### Records for processing
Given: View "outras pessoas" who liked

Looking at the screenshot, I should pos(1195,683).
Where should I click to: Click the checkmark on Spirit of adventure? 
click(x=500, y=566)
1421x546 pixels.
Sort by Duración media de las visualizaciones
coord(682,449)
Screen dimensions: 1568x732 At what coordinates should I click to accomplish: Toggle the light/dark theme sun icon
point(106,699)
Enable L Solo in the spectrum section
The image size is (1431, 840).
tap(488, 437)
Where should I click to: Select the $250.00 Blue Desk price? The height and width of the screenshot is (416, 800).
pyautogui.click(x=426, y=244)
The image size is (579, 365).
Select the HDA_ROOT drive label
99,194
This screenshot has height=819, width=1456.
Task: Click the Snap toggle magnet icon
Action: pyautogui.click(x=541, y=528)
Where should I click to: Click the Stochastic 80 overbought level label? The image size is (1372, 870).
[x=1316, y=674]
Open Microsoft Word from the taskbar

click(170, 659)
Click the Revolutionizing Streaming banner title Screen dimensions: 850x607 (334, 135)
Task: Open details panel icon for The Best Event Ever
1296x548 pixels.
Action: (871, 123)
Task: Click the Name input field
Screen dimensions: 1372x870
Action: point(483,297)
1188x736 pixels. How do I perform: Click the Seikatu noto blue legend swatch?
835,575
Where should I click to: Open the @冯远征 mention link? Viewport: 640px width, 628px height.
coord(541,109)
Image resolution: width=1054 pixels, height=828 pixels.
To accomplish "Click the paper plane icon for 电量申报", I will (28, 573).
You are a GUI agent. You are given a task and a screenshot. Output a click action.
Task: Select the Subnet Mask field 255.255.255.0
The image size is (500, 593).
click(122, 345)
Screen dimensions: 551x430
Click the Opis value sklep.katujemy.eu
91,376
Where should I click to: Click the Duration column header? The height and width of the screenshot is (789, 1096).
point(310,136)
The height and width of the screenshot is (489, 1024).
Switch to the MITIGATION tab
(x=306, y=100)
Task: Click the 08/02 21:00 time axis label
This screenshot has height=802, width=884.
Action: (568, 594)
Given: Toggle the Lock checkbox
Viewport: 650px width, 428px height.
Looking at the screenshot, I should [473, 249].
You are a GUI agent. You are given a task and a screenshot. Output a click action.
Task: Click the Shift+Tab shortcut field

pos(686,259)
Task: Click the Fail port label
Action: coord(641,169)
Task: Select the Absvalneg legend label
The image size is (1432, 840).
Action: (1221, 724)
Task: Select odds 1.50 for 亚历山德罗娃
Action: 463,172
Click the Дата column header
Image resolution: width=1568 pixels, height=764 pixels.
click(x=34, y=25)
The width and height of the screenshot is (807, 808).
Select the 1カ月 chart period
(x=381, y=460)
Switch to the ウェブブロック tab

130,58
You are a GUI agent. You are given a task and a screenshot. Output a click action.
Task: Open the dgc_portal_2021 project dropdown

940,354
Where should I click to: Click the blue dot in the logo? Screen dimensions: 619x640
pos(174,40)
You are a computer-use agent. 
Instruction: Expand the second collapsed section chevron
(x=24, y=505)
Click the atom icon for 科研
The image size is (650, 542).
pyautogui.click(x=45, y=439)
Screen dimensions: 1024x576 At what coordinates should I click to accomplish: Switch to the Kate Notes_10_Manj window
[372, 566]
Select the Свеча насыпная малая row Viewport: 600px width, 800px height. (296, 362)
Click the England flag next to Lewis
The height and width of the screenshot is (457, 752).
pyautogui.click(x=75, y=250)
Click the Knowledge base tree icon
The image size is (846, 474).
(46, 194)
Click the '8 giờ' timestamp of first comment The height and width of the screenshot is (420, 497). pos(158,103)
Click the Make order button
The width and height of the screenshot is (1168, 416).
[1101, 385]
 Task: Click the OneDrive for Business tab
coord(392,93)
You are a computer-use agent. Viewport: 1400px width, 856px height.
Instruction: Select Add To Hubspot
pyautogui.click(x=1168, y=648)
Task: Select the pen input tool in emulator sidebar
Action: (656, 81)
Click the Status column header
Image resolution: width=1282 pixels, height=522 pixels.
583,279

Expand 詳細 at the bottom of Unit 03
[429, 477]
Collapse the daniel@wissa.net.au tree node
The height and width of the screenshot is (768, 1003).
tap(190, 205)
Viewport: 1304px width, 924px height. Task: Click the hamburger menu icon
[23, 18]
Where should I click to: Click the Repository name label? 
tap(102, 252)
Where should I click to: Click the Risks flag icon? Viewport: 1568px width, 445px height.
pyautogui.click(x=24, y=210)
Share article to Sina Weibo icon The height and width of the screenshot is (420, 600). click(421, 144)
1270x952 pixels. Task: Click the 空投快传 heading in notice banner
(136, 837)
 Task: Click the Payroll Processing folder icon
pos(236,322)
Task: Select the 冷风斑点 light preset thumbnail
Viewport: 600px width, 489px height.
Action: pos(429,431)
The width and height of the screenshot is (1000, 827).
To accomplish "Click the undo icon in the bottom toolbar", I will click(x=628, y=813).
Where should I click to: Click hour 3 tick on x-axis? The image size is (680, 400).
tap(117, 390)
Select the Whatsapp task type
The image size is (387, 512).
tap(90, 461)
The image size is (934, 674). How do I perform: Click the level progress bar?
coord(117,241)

### Task objective
Return each entry without altering a single word.

### Solution to this exercise
Given: View "outras pessoas" who liked

Looking at the screenshot, I should pos(1195,683).
Where should I click to: Click the checkmark on Spirit of adventure? 
click(x=500, y=566)
1421x546 pixels.
Sort by Duración media de las visualizaciones
coord(682,449)
Screen dimensions: 1568x732 At what coordinates should I click to accomplish: Toggle the light/dark theme sun icon
point(106,699)
Enable L Solo in the spectrum section
The image size is (1431, 840).
tap(488, 437)
Where should I click to: Select the $250.00 Blue Desk price? The height and width of the screenshot is (416, 800).
pyautogui.click(x=426, y=244)
The image size is (579, 365).
Select the HDA_ROOT drive label
99,194
This screenshot has height=819, width=1456.
Task: Click the Snap toggle magnet icon
Action: pyautogui.click(x=541, y=528)
Where should I click to: Click the Stochastic 80 overbought level label? The image size is (1372, 870).
[x=1316, y=674]
Open Microsoft Word from the taskbar

click(170, 659)
Click the Revolutionizing Streaming banner title Screen dimensions: 850x607 (334, 135)
Task: Open details panel icon for The Best Event Ever
1296x548 pixels.
Action: (871, 123)
Task: Click the Name input field
Screen dimensions: 1372x870
Action: point(483,297)
1188x736 pixels. How do I perform: Click the Seikatu noto blue legend swatch?
835,575
Where should I click to: Open the @冯远征 mention link? Viewport: 640px width, 628px height.
coord(541,109)
Image resolution: width=1054 pixels, height=828 pixels.
To accomplish "Click the paper plane icon for 电量申报", I will (28, 573).
You are a GUI agent. You are given a task and a screenshot. Output a click action.
Task: Select the Subnet Mask field 255.255.255.0
The image size is (500, 593).
click(122, 345)
Screen dimensions: 551x430
Click the Opis value sklep.katujemy.eu
91,376
Where should I click to: Click the Duration column header? The height and width of the screenshot is (789, 1096).
point(310,136)
The height and width of the screenshot is (489, 1024).
Switch to the MITIGATION tab
(x=306, y=100)
Task: Click the 08/02 21:00 time axis label
This screenshot has height=802, width=884.
Action: (568, 594)
Given: Toggle the Lock checkbox
Viewport: 650px width, 428px height.
Looking at the screenshot, I should [473, 249].
You are a GUI agent. You are given a task and a screenshot. Output a click action.
Task: Click the Shift+Tab shortcut field

pos(686,259)
Task: Click the Fail port label
Action: coord(641,169)
Task: Select the Absvalneg legend label
The image size is (1432, 840).
Action: (1221, 724)
Task: Select odds 1.50 for 亚历山德罗娃
Action: 463,172
Click the Дата column header
Image resolution: width=1568 pixels, height=764 pixels.
click(x=34, y=25)
The width and height of the screenshot is (807, 808).
Select the 1カ月 chart period
(x=381, y=460)
Switch to the ウェブブロック tab

130,58
You are a GUI agent. You are given a task and a screenshot. Output a click action.
Task: Open the dgc_portal_2021 project dropdown

940,354
Where should I click to: Click the blue dot in the logo? Screen dimensions: 619x640
pos(174,40)
You are a computer-use agent. 
Instruction: Expand the second collapsed section chevron
(x=24, y=505)
Click the atom icon for 科研
The image size is (650, 542).
pyautogui.click(x=45, y=439)
Screen dimensions: 1024x576 At what coordinates should I click to accomplish: Switch to the Kate Notes_10_Manj window
[372, 566]
Select the Свеча насыпная малая row Viewport: 600px width, 800px height. (296, 362)
Click the England flag next to Lewis
The height and width of the screenshot is (457, 752).
pyautogui.click(x=75, y=250)
Click the Knowledge base tree icon
The image size is (846, 474).
(46, 194)
Click the '8 giờ' timestamp of first comment The height and width of the screenshot is (420, 497). pos(158,103)
Click the Make order button
The width and height of the screenshot is (1168, 416).
[1101, 385]
 Task: Click the OneDrive for Business tab
coord(392,93)
You are a computer-use agent. Viewport: 1400px width, 856px height.
Instruction: Select Add To Hubspot
pyautogui.click(x=1168, y=648)
Task: Select the pen input tool in emulator sidebar
Action: (656, 81)
Click the Status column header
Image resolution: width=1282 pixels, height=522 pixels.
583,279

Expand 詳細 at the bottom of Unit 03
[429, 477]
Collapse the daniel@wissa.net.au tree node
The height and width of the screenshot is (768, 1003).
tap(190, 205)
Viewport: 1304px width, 924px height. Task: Click the hamburger menu icon
[23, 18]
Where should I click to: Click the Repository name label? 
tap(102, 252)
Where should I click to: Click the Risks flag icon? Viewport: 1568px width, 445px height.
pyautogui.click(x=24, y=210)
Share article to Sina Weibo icon The height and width of the screenshot is (420, 600). click(421, 144)
1270x952 pixels. Task: Click the 空投快传 heading in notice banner
(136, 837)
 Task: Click the Payroll Processing folder icon
pos(236,322)
Task: Select the 冷风斑点 light preset thumbnail
Viewport: 600px width, 489px height.
Action: pos(429,431)
The width and height of the screenshot is (1000, 827).
To accomplish "Click the undo icon in the bottom toolbar", I will click(x=628, y=813).
Where should I click to: Click hour 3 tick on x-axis? The image size is (680, 400).
tap(117, 390)
Select the Whatsapp task type
The image size is (387, 512).
tap(90, 461)
The image size is (934, 674). How do I perform: Click the level progress bar?
coord(117,241)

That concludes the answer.